Real Catholic social teaching is the answer: What was the question?
You’ve probably already heard about Culture-of-Death-billionaire- globalist George Soros trying to hijack Pope Francis’ 2015 U.S. visit as a campaign tour for left-wing Democrats. We next learned of pro-abortion “Catholic” front groups that Clinton campaign chair John Podesta hoped to use to overthrow the “Middle Ages dictatorship” of the Church.
My own pro-life apostolate was targeted in 2016, when Democrats for Life operatives held an event at Hillary Clinton’s Democratic National Convention using my pro-life non-profit’s name, “Whole Life,” to advertise a “seamless garment” agenda that equated the pro-life movement with the fight against “climate change.” Other examples abound.
How should we react to all this? Some are tempted to write off “Catholic social teaching,” to cede it to the statists who use it highly selectively to support a growing secular government that actually targets Catholic institutions for destruction — from the Little Sisters of the Poor to pro-life pregnancy centers, from Catholic adoption agencies to faithful Catholic schools.

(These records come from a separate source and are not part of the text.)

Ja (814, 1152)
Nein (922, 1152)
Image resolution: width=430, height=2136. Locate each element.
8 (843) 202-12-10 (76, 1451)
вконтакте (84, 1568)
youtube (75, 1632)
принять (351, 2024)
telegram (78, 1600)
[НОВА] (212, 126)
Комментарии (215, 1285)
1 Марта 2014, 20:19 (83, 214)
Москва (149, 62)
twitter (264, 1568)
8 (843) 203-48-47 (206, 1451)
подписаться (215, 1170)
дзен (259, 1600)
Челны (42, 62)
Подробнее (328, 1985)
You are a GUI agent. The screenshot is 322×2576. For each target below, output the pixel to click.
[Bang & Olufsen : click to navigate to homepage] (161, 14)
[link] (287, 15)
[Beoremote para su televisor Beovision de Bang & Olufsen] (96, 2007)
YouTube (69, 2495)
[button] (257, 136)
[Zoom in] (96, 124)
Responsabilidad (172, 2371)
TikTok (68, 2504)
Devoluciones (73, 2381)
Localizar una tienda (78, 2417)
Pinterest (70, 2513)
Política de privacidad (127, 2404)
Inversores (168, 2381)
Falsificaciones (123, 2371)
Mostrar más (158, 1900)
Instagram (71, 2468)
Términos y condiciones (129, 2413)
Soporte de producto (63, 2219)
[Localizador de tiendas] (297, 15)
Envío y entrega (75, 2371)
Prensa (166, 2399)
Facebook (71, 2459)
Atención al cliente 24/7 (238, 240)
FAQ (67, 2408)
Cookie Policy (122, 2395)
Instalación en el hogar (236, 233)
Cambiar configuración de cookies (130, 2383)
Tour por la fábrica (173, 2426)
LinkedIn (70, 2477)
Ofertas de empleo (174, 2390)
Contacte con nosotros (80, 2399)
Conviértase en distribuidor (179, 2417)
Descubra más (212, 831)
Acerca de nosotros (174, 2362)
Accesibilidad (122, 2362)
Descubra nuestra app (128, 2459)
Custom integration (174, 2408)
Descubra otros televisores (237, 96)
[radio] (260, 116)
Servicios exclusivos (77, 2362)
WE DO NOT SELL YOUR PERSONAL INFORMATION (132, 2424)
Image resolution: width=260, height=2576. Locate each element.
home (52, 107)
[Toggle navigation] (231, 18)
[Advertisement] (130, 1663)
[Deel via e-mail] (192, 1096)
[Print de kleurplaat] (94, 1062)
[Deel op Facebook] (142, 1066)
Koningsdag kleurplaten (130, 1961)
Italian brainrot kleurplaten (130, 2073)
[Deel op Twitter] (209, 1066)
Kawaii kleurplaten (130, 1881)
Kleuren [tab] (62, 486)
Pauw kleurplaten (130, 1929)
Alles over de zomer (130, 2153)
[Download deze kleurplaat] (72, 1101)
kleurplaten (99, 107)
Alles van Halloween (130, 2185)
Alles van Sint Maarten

But we cannot make that mistake. Catholic social teaching is a rich, intellectually vibrant and philosophically rigorous tradition of reflection on politics, economics and society, which includes the writing of scholars, saints, and popes who were both. It’s a treasure chest of insights we draw on as laymen to fulfill our vocation: Applying Christian ethics in new and unforeseen contexts, using the principles of Catholic social teaching drawn from the gospel of Jesus Christ as our lighthouse in the storm.
In a year that pits Donald Trump against Hillary Clinton, we know that the world needs more attention to principles, not less. Our rudderless, secularized society is prone to hysteria, from the worldwide grief over the shooting of a gorilla who menaced a child to the claim that those unsettled by the influx of angry Muslims into the West are suffering from a mental illness called “Islamophobia.” Without a solid grounding in a truthful theory of man that defends his dignity and freedom, we have no good answer to the next media-driven moral panic.
Catholic social teaching offers precisely that grounding in clear and luminous principles that can be applied in any situation — from the savannahs of the developing world to the teeming cities of Europe, the U.S., and Asia. Honed by trial and error over centuries by the finest minds in the world — from Augustine to Dante to Thomas Aquinas and Leo XIII — Catholic social teaching sees man in three dimensions, realistically notes his limits thanks to the Fall, and always keeps in mind his eternal destination is heaven. It was Catholic social teaching that rejected Social Darwinism and socialism in the 19th century — and racism, Communism and ultranationalism in the 20th. It was Pope St. John Paul II who diagnosed before anyone else the rising “Culture of Death” that has yielded tens of millions of abortions; hundreds of thousands of tiny, embryonic humans frozen in a technological limbo at fertility labs; the marriage bond attacked by lax divorce laws and new, false forms of marriage; and finally the rise of “gender ideology” that denies the reality that God made man and woman, and saw that it was good.
No other intellectual tradition has such a sterling record of seeing through the ideologies of elites to the ugly consequences for society’s weakest members. Only Catholic social teaching keeps a firm eye on man’s dignity, which keeps Catholics closely attuned to how popular trends and fashionable innovations will impact the least of our brothers. That’s why I am proud to say that my life’s calling is to spread appreciation for genuine Catholic social teaching, whose core principles I tried to lay out in The Race to Save Our Century:
1.) The dignity of every person as an image of God.
2) The existence of a transcendent moral order by which we judge each nation’s laws.
3) The need for the state to protect the free institutions of civil society, from the family to the Church, and all the “little platoons” in between.
4) The need for solidarity, for concern for every person as our moral equal.
5) The centrality of a free, humane economy that develops human potential and lifts up the poor.
It’s my prayer that such luminous truths can inform our future.
JASON SCOTT JONES is an At-Large Legatus member and co-author of The Race to Save Our Century (2014).